Мелентьев рывком поставил Корнея на ноги, взглянул равнодушно. Сбылась мечта его жизни: Корней взят на деле, стоит в наручниках… И неожиданно Ивану Ивановичу Мелентьеву, человеку достаточно образованному, всегда гордившемуся своей выдержкой, захотелось ругаться, матерно и вычурно ругаться, кричать и вообще безобразничать. Разве стоило ради этого жить? Он отвернулся и тихо сказал:
– Уберите… в машину.
Два молоденьких милиционера, скрывавшие свое любопытство, прошли нарочито спокойно, взяли Корнея под руки, излишне крепко, и вывели.
Круглая чаша цирка была пуста, лишь в проходе у арены да на первых рядах виднелись одинокие фигуры.
Жонглер, наблюдая за репетицией, автоматически вертел трость, которая, словно живая змея, обвивала его талию, переползала на шею, падала к ногам и вновь пропеллером появлялась между пальцами.
Пожилой человек с усталым добродушным лицом, одетый в залатанное трико, сидел на мягком барьере арены, подогнув под себя ноги.
На свободно висевшем над ареной канате работал Коля Сынок. Под канатом стоял, сверкая полированной головой, некогда знаменитый клоун Эль-Бью. Он был и режиссер-постановщик, и тренер, сейчас страховал Колю, который работал на четырехметровой высоте без лонжи.
Даша и Сурмин сидели в креслах второго ряда. Сурмин смотрел на Сынка с легкой улыбкой, так взрослый наблюдает за любимым ребенком, была в этой улыбке и гордость, и снисхождение.
– Даша, – Сурмин легко дотронулся до плеча девушки, – и такой талант могли залить водкой, марафетом оглушить и сгноить на тюремных нарах.

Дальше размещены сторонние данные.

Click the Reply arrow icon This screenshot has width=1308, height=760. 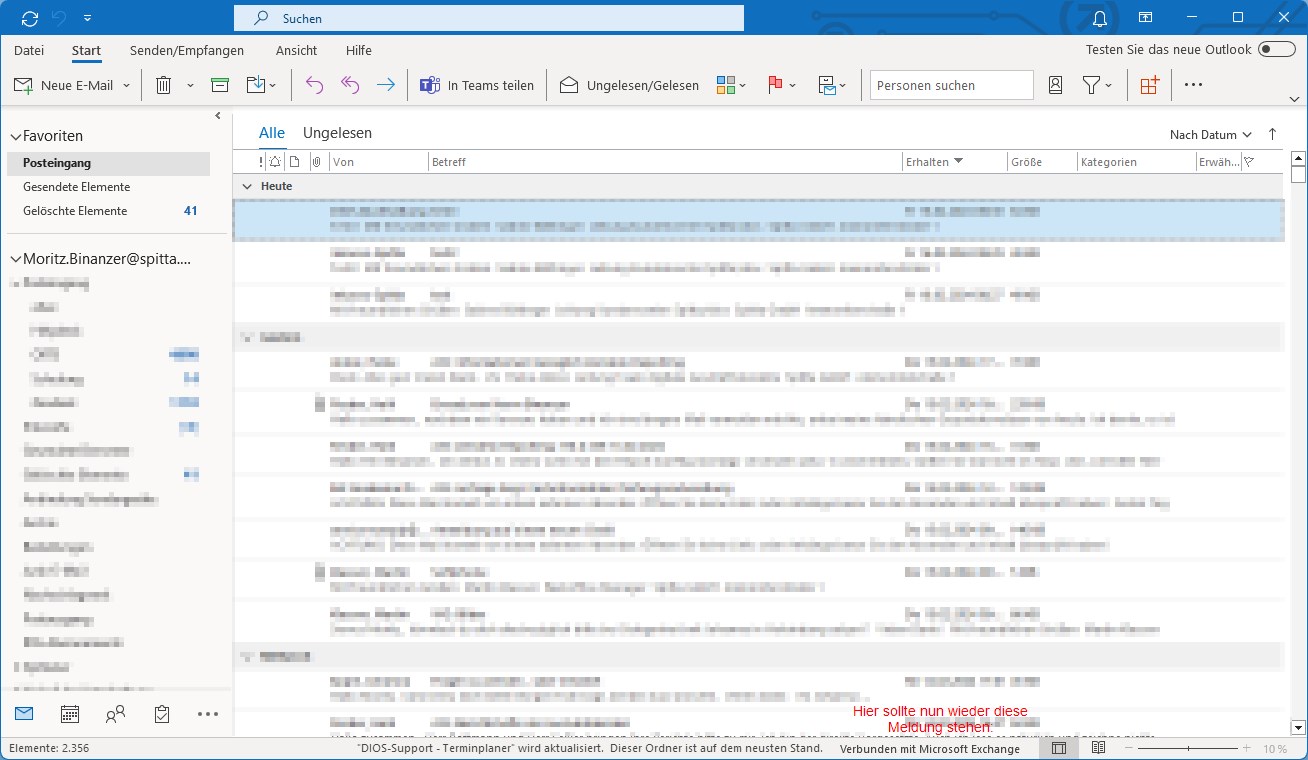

Даша не ответила, она смотрела на руки Сурмина, некогда страшные руки убийцы Хана, сейчас просто сильные и усталые руки рабочего человека. Даша осторожно провела пальцами по его твердой ладони.
– И металл не беру, а не проходит, – отвечая на мысли девушки, сказал Сурмин.

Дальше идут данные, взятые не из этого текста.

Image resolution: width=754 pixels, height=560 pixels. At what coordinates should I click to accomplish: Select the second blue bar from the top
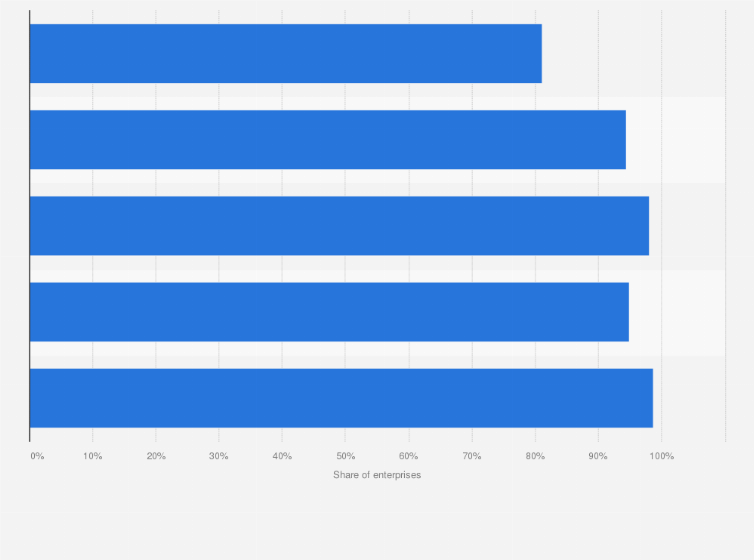tap(327, 140)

«Боже мой, – думала Даша, – как же я раньше не обращала внимания. У него же вековые мозоли. А я хотела его убить… У курносого начальника были шрамы на сердце, и он умер».

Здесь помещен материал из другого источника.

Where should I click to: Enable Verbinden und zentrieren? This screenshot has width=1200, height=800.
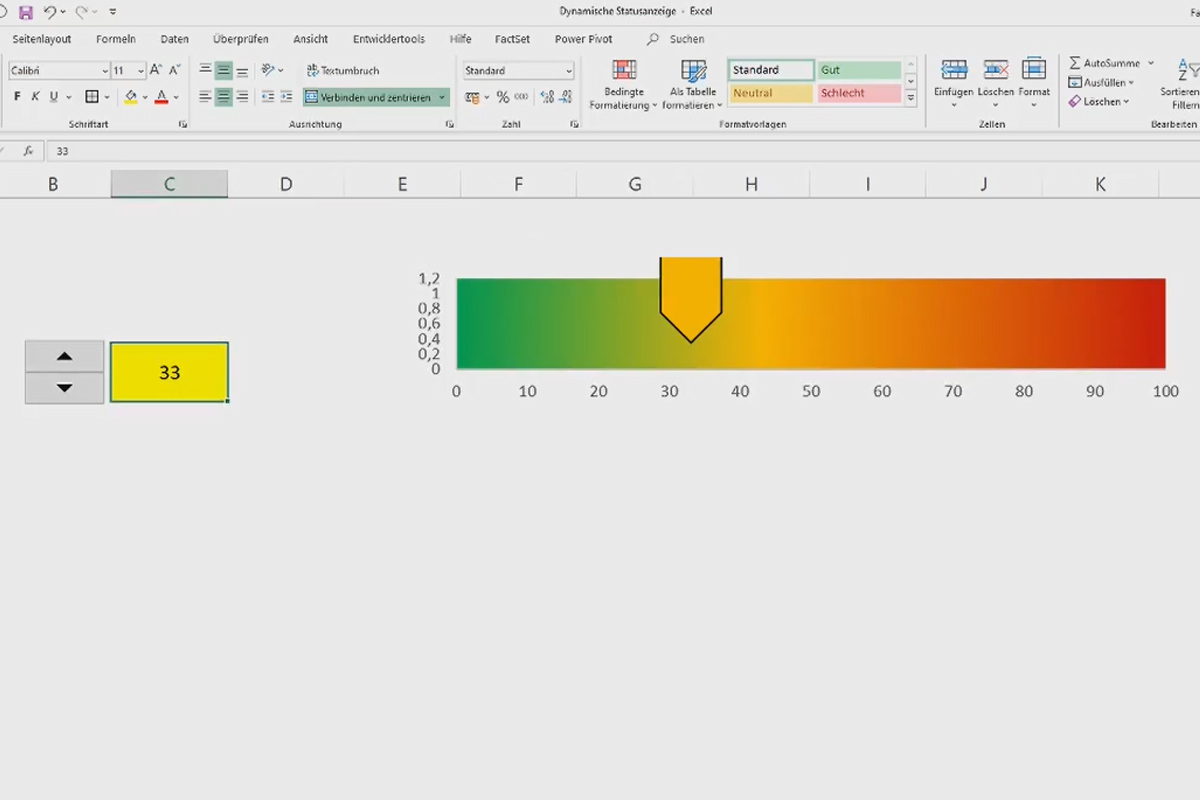375,97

С каждым часом, который отделял Дашу от дня смерти Воронцова, девушка острее чувствовала несправедливость происшедшего. Тоска и вина накатывали на нее, казалось, что она под водой и светлый мир там, наверху, все удалялся. И уже не вынырнуть, не хватит дыхания и сил и, главное, жажды жизни. «В угол загнанные, и в каждом хорошее есть», – вспомнила Даша. И знал, что на краешке стоит… Даша так прикусила губу, что во рту стало солоно.
– Звезданется Колька, – Сурмин обнял Дашу за плечи, легко, чуть коснулся и тут же убрал руку. – И этого костлявого шутника пришибет.
– Ап! – крикнул Эль и поднял длинные тонкие руки.
Сынок отделился от каната, ласточкой завис в воздухе, казалось, он сейчас грохнется на опилки, но старый клоун перехватил его в полете, тронул кончиками пальцев, и акробат опустился на ноги, спружинил, сделал сальто и застыл с гордо поднятой головой.
Жонглер одобрительно присвистнул и, поигрывая тростью, отправился за кулисы. Клоун, сидевший на барьере, перевернулся через голову и кубарем выкатился к ногам Эля и Сынка.
– Нормальная работа, – сказал он, похлопывая Николая по мокрому плечу.
Сынок тяжело дышал и вопросительно смотрел на Эля, который пожимал плечами, беззвучно разговаривал сам с собой, словно советовался, жестикулировал и возмущался. Длинными пальцами он брезгливо отряхнул с лица Николая пот и наконец произнес:
– Жиру и водки в тебе еще килограмма три. Работа? Да-да, работа неплохая, люди сюда, – он широким жестом обвел зал, – приходят не на работу смотреть. Ты артист? Ты шпана, ловко лазающая по канату.
Даше и Сурмину было отлично слышно каждое слово. Степан прикрыл улыбку широкой ладонью, Даша порывалась выйти в манеж, шептала возмущенно:
– Этот скелет забыли похоронить. Замучил Кольку, тот худющий стал, тень не отбрасывает.
– Ты так надрываешься, Сынок, слезу выжимаешь, публика рыдать станет от жалости. – Эль размахивал руками, призывая пустые стулья в свидетели. – На нас будут писать жалобы, что мы замучили трудовой пролетариат. Это тебя! – Он наклонился и повел длинным носом: – Пиво?
Николай, слушавший до этого спокойно, взмолился:
– Маэстро! Один стакан, чтобы не скрипели кости.
– Бутылку на двоих, – подтвердил маленький клоун. – Я боялся, он не дойдет до манежа.